Department of Education (BB 101) preference is for ventilation strategies that are sustainable. Natural ventilation has for years been the strategy of choice, and the recommendation of the DfE. It also ticks the sustainability box, being natural (as the name implies) and requiring little (if any) energy to function, making a significant contribution towards a school’s carbon footprint.

That has evolved in more recent times towards hybrid ventilation- indeed, this is now the option of choice for the Education Funding Agency. This leads with natural ventilation (which uses no energy and therefore low running costs) providing air changes only as and when required via a low energy fan.

The latest evolution is hybrid ventilation with heat recovery (MFS-HR). One unit provides up to 75% heat recovery whilst still delivering an airflow rate of up to 470l/s to meet requirements.



How it works

Installed through the external façade or window, hybrid ventilation rejects ‘used’ internal and removes the heat to be re-used when supplying pre-tempered fresh external air to ventilate the internal space, providing free cooling or heat recovery with no risk of cross contamination- and therefore completely Covid safe.
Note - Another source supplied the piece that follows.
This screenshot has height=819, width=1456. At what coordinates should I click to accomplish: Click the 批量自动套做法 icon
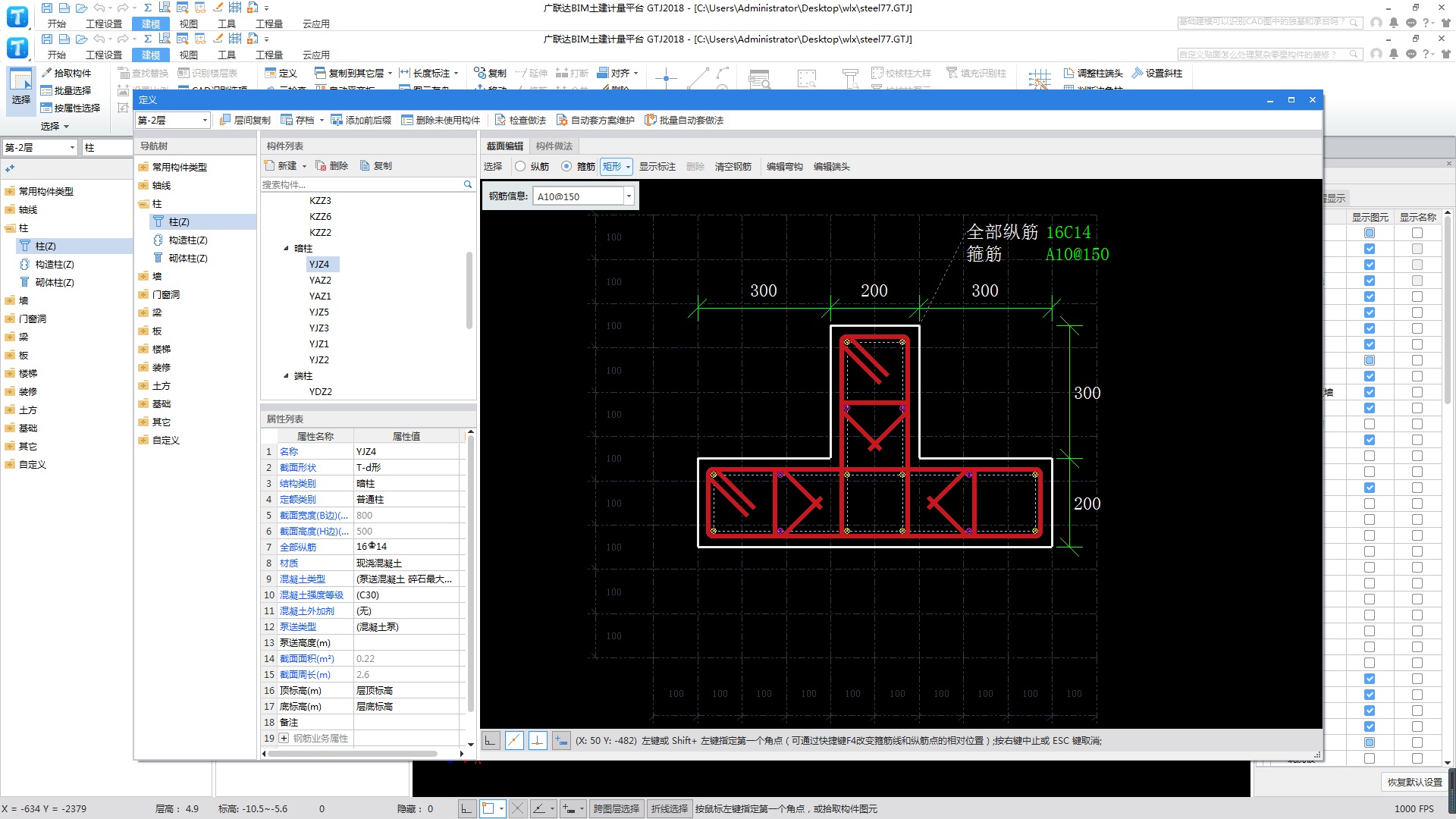[650, 120]
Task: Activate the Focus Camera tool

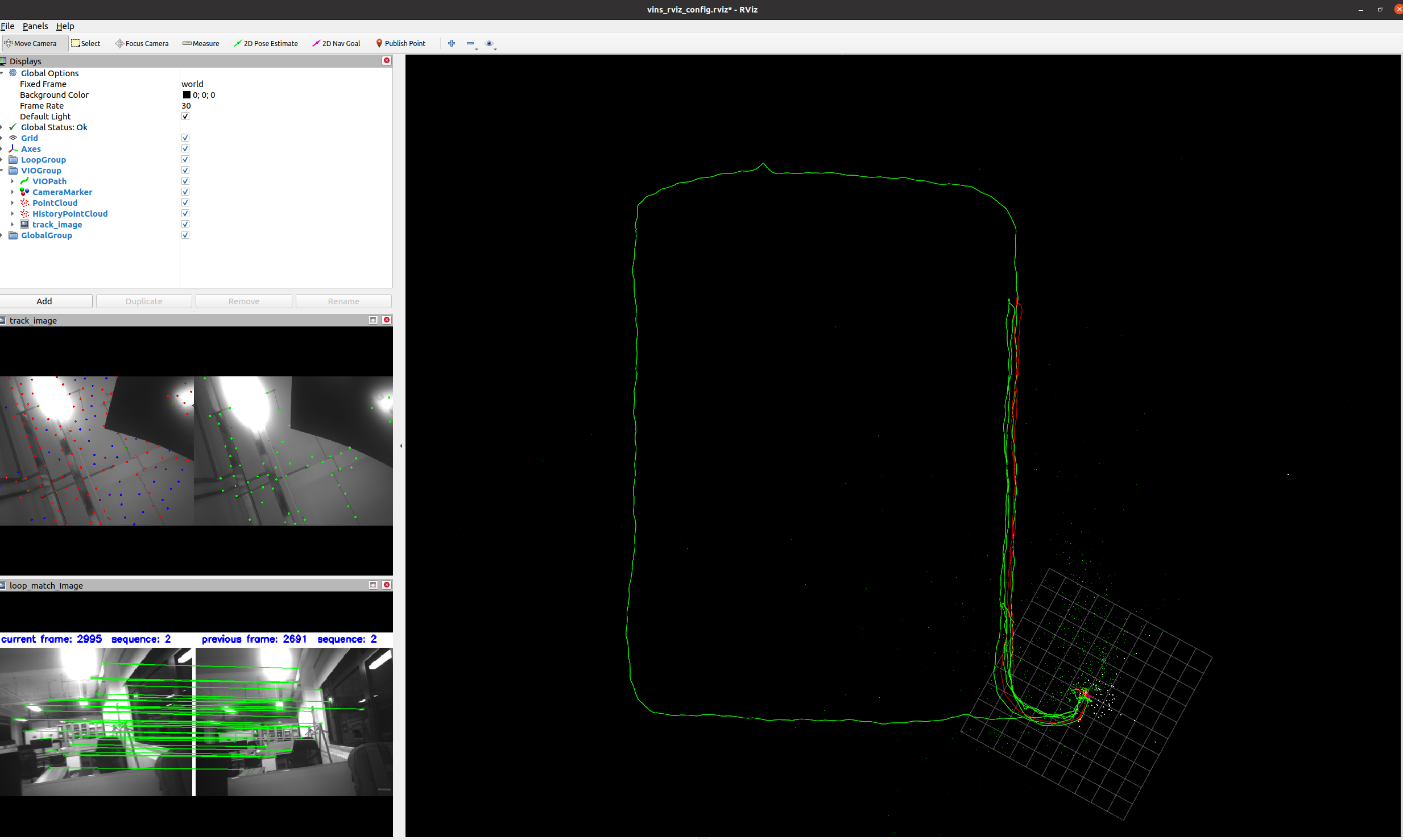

A mixing damper within modulates airflow to allow by-pass of air whilst collecting the energy whn required. The integrated low energy fan ensures an even distribution of airflow, controlling CO2 levels and maintaining good indoor air quality (IAQ). The smart Mistrale Control Unit gives individual, automatic room control, requiring no occupier input to maintain the comfort levels within. It does though have a simple override function to allow local adjustment by the teacher/ occupier for any required local control.


Cutting costs

More importantly in the current climate, more importantly for managers trying to balance budgets, MFS-HR does more than deliver Covid-compliant indoor air quality (IAQ). As a stand-alone system there is no ductwork in each zone/classroom, so hybrid ventilation with heat recovery is fast and cost-efficient to install- be it new build or as a refit/refurbishment/upgrade scheme. This also helps future-proof the system as the school estate grows, the system can correspondingly expand with ease.

Having the benefit of heat recovery means there is a reduced requirement for additional, stand-alone heating. When combined with a heat source pump system in place of conventional boilers, the market leading 75% heat recovery reduces the building energy requirements and subsequently the size and cost of any renewable installation.

With an optional water to air heat exchanger integrated into the MFS-HR, typically up to 4kW of heating or 2kW of cooling (depending on flow and return ai temperature) can be obtained, thereby eliminating the capital, material and installation and carbon costs (embodied and emissive) inherent with separate central heating, with all its associated pipework, radiators etc.

Each unit is installed at high level, optimising- and liberating- precious floor space. This also minimises the need for more expensive low surface temperature (LST) emitters.

With schools facing a 100%+ increase on energy bills(2), it is worth noting that MFS-HR can cost as little as £10/annum/zone to operate (depending on fuel tariff). Costs are even less when, as already suggested, installed with PV, wind turbines or other renewables.

In hot weather, the system provides free night cooling, providing internal air ready for the new school day. In winter a morning warm-up can be. Utilised if installed with an I nternal coil option, bringing the classroom temperature up to the preset before automatically switching off prior to occupancy.



MFS-HR can achieve up to 75% heat recovery- almost twice that of any other similar systems on the market.

It can be integrated with heat source pumps with low energy and high efficiency. The whole MFS range makes optimal use of recyclable materials making it low on embodied carbon. It attains air leakage better than legislative requirements – 3m3/HR/m2, and a U value of less than 1W/m2/°C, all combining to further enhance the green credentials with minimal leakage and thermal loss.

Computer modelling of hybrid systems has shown in a typical primary school, all the ventilation performance criteria are met, and an improvement in the Target Emission Rate (TER).

Hybrid ventilation with heat recovery can achieve BREEAM credits, under energy and health & wellbeing, whether in new build, or refurbishment.

With energy bills reportedly quadrupling in the past year, and the Government’s objective of reducing emissions in the public sector by 75% by 2037, MFS-HR must surely be the strategy for low energy, low carbon, healthy educational buildings?